The Pentagon had previously justified the rules of engagement with Islamic State as necessarily strict to keep civilian casualties low. IS militants often hide in public places that would lead to significant collateral damage if hit by an airstrike. The Obama administration has come under heavy fire for the policy, with critics calling the rules too restrictive, noting the majority of US-led coalition aircraft return from their missions without dropping a single bomb.
Last week, Obama insisted that fighting Islamic State is different than conflict with another nation.
"We play into the ISIL narrative when we use routine military tactics that are designed to fight a state that is attacking another state,” he said from the Group of 20 summit in Turkey. "That's not what's going on here. These are killers with fantasies of glory who are very savvy when it comes to social media and are able to infiltrate the minds not just of Iraqis and Syrians but disaffected individuals around the world."

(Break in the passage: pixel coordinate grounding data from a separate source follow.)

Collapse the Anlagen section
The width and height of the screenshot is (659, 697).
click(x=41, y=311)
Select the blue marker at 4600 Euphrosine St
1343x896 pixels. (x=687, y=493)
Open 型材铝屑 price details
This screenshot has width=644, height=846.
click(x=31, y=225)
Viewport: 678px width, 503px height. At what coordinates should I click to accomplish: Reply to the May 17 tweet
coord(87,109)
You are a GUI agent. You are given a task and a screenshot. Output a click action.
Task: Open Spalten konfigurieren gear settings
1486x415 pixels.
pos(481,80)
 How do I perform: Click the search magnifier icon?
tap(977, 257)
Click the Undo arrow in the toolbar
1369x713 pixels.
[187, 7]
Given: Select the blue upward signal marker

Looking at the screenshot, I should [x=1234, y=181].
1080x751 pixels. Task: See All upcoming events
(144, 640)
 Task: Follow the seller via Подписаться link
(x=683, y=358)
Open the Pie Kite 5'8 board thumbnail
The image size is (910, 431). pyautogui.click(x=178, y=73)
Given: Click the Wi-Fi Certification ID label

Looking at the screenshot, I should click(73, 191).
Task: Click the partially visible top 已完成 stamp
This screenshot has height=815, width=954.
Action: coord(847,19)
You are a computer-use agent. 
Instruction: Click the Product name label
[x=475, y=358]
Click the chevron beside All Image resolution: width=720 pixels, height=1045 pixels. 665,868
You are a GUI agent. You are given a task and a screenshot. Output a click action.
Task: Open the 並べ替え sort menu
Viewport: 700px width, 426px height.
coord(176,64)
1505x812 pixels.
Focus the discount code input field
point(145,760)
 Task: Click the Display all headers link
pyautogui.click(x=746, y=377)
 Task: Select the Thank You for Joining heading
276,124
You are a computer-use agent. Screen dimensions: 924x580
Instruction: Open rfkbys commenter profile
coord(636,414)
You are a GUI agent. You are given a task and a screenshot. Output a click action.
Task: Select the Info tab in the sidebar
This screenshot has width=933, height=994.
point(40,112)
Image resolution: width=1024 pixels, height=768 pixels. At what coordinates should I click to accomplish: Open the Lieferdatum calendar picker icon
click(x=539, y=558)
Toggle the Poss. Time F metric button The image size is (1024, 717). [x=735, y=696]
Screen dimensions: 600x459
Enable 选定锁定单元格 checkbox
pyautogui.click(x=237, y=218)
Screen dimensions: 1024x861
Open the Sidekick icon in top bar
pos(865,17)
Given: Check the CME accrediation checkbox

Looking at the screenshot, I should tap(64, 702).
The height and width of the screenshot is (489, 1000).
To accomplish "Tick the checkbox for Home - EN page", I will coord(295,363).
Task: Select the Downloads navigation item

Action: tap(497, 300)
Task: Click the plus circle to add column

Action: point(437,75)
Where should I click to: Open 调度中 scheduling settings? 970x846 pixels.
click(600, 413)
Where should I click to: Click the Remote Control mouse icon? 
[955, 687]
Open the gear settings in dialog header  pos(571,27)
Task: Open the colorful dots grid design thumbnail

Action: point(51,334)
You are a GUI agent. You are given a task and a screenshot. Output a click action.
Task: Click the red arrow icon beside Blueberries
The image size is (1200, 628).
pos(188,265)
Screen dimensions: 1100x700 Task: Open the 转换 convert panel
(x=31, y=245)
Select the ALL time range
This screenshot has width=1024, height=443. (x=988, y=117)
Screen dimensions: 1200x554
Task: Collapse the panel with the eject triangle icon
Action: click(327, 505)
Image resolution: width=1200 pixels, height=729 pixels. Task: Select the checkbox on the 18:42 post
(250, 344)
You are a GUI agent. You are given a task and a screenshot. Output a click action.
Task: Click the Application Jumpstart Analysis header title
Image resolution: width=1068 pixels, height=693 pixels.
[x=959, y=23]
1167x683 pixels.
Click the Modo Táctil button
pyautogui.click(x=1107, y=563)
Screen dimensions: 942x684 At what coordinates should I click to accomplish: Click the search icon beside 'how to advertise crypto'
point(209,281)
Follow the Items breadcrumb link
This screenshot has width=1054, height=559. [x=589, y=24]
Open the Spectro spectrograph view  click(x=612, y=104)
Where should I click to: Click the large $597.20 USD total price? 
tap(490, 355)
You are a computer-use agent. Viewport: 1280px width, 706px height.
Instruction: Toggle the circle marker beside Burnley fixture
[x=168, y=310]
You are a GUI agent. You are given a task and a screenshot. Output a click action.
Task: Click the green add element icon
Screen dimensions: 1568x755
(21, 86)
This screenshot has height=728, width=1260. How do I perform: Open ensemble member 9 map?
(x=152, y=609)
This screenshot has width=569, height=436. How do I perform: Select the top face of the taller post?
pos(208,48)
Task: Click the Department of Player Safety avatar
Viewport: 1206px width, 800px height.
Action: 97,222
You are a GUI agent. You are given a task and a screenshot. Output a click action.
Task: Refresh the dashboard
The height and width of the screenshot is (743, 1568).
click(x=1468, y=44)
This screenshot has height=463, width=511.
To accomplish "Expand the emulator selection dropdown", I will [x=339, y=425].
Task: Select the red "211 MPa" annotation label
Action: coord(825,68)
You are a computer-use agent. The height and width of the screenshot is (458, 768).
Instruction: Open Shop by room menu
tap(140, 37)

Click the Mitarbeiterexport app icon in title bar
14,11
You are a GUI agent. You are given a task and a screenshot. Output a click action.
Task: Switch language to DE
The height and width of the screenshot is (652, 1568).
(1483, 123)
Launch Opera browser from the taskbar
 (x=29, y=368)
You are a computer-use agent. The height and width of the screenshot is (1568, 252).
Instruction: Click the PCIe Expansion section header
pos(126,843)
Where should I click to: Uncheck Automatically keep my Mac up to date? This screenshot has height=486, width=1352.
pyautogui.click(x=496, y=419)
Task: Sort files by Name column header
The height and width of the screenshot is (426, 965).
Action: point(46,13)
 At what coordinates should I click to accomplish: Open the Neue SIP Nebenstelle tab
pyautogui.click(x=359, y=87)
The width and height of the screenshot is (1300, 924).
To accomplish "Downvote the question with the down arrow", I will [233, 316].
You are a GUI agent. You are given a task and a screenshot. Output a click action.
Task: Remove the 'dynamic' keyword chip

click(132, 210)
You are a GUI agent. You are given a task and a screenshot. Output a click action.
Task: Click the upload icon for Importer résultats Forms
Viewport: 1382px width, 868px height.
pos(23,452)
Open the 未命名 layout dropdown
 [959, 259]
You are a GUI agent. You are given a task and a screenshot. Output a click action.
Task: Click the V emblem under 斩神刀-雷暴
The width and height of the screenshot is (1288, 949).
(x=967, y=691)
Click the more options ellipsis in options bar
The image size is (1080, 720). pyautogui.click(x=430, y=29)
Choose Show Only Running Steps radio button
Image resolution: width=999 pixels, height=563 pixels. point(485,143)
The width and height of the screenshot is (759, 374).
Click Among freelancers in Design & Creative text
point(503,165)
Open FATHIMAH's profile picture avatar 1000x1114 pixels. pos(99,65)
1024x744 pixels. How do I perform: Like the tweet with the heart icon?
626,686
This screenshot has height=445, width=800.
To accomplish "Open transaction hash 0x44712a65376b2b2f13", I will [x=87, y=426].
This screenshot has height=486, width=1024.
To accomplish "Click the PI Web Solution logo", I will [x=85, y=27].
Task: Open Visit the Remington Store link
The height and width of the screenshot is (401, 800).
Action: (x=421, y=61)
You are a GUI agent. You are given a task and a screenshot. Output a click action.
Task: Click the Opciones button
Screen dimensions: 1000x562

Obama added: "It's not their sophistication or the particular weaponry they possess but it is the ideology that they carry with them and their willingness to die."
Obama's former head diplomat, Clinton, received positive marks among respondents of a Washington Post/ABC News poll who were asked if they trusted Clinton or the various Republican candidates for president "to handle the threat of terrorism."
In individual comparisons, Clinton bested her potential opponents including Donald Trump (50-42), Ben Carson (49-40), Ted Cruz (48-40), Marco Rubio (47-43), and Jeb Bush (46-43). Nevertheless, the poll found that Clinton is the 2016 presidential race's most trusted candidate when it comes to global terrorism.
Like the CBS poll, the Post/ABC poll found the respondents discontent with Obama's actions against Islamic State and "terrorism" in general.
"Clinton’s position of strength in the new Post-ABC poll is perhaps more striking given it also found a record high 54 percent of Americans disapprove of the way Obama is handling terrorism, and 57 percent disapproved of his handling of the Islamic State of Iraq and Syria," wrote Washington Post polling analyst Scott Clement. "Clinton owes her edge then, to a significant share of Obama detractors who nonetheless prefer her over Republicans."
Last week, Clinton gave her vision for countering Islamic State during a speech at the Council on Foreign Relations. She criticized Turkey's lack of action against IS while chastising US allies in the region, such as Saudi Arabia and Qatar, that must “carry their share of the burden."
When it came to actually fighting IS militants on the ground, Clinton’s prescriptions were familiar. She called for more planes and more bombs, more involvement by US special forces, and arming and equipping local proxies.